Они шли вдоль пустынного залива. Все давно уже отсюда уехали, и дачи стояли заколоченные. Осталась тут одна только собака по имени Стручок. Она действительно походила на стручок — без шерсти, плоская, с голой кожей, раздувавшейся только на голове, на сердце и на желудке. Когда здесь жили люди, она делала лишь то, чего все от нее ждали, — лаяла, грызла кости, стояла на задних лапах, но делала все это неохотно, спустя рукава, понимая, что вокруг много собак, и если не она, то они сделают все это. И потом — везде ходили люди, что-то делали, обсуждали и опять делали, и, открыв глаза и увидев их, она спокойно засыпала. Но люди уезжали и увозили собак, и чем меньше их было, тем быстрее они уезжали. И она спала все меньше, все неспокойней, и сейчас, среди пустых деревянных домов, как свободно и странно она себя вела! Как выходила на площадку с мокрой волейбольной сеткой и начинала вдруг прыгать на нее — беззвучно, с закрытыми глазами, и, попадая лапами, запутываясь, падала на бок и на спину, и сразу, не слизнув грязи и воды, снова прыгала как заведенная. Или как долго и без брызг ходила она по ровной грязной воде залива, внезапно вынимала из нее белесых бьющихся жучков и съедала их, тряся головой.

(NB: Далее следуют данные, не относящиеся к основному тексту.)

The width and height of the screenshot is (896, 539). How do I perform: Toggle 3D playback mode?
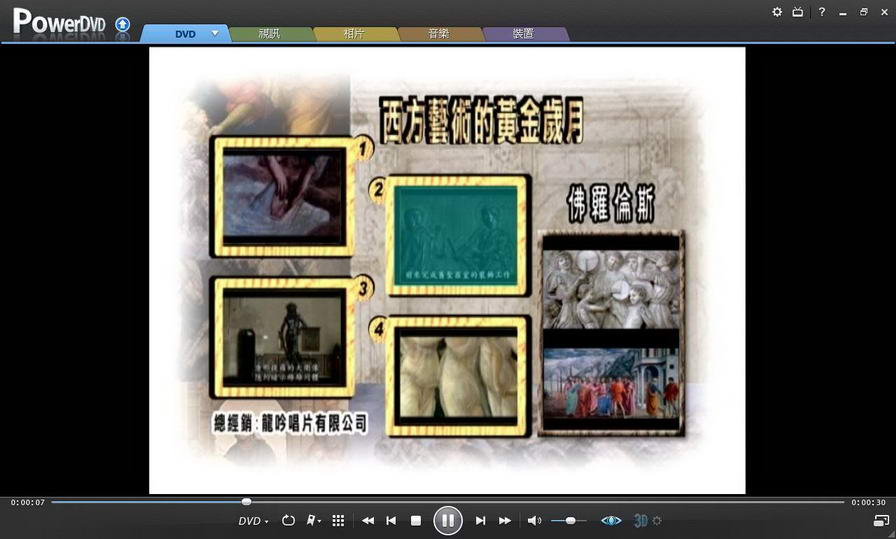641,521
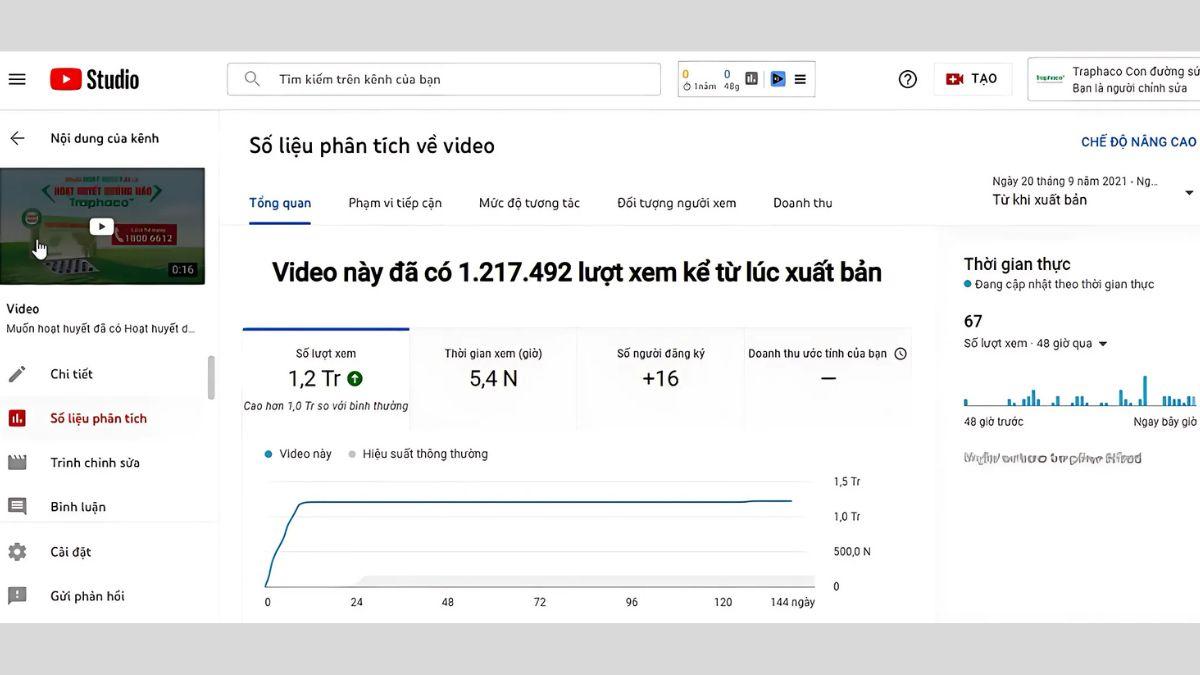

Рано утром она вылезала из поваленной дощатой кассы, облепленная билетами, грязными и мокрыми, но целыми, с неоторванным контролем. Она уже привыкла, что людей нет. Раньше они ходили всюду, хлеща ее шнурками от ботинок, а теперь их стало меньше, и они перестали двигаться и стояли на тумбах, белые и неподвижные, среди клумб и газонов. Она бежала мимо них вверх, туда, где в овраге в густой траве день и ночь горела оставленная лампочка, и трава вокруг нее стала как сено и кололась. Иногда она бежала вниз, где в деревянном домике без стен, вывалившись наполовину через дырку в сетке, висел забытый бильярдный шар. Она стояла, касаясь его носом, а потом бежала дальше. Скоро у нее начался кашель, и она кашляла по ночам в будке. И думала, что вот осталась совсем одна, но уходить ей отсюда нельзя, потому что без нее это царство предметов, хоть чуть-чуть сцепившихся друг с другом, исчезнет и останутся лишь камень, дерево, глина, вода и холодный пустой воздух.
Уже очень поздно они сидели в столовой. Там горела одна только лампочка, высоко. Им дали салат и две тарелочки с бешено изрубленной селедкой. В приоткрытую дверь влетела маленькая тучка, пролетела над полом, развеваясь, и налила под их столом лужу. Пора было уходить. Она спускалась по деревянным, соскребанным ножом ступенькам, выжимая из них воду туфлями цвета лазурных прожилок на ногах. Ее плащ, слегка отставая от ее движений, стоял, переливаясь, потом ломался и опять стоял, немного больше, чем нужно, словно сохраняя память. Потом она остановилась, и он подошел и встал за ней в очередь. Она постояла и повернулась. Плащ ее сделал то же самое. Лицо ее было покрыто кожей, такой же тонкой и прозрачной, как кожа глаза. Из ее носа шел некоторый свет. Иногда она закрывала глаза и дула с нижней губы на волосы.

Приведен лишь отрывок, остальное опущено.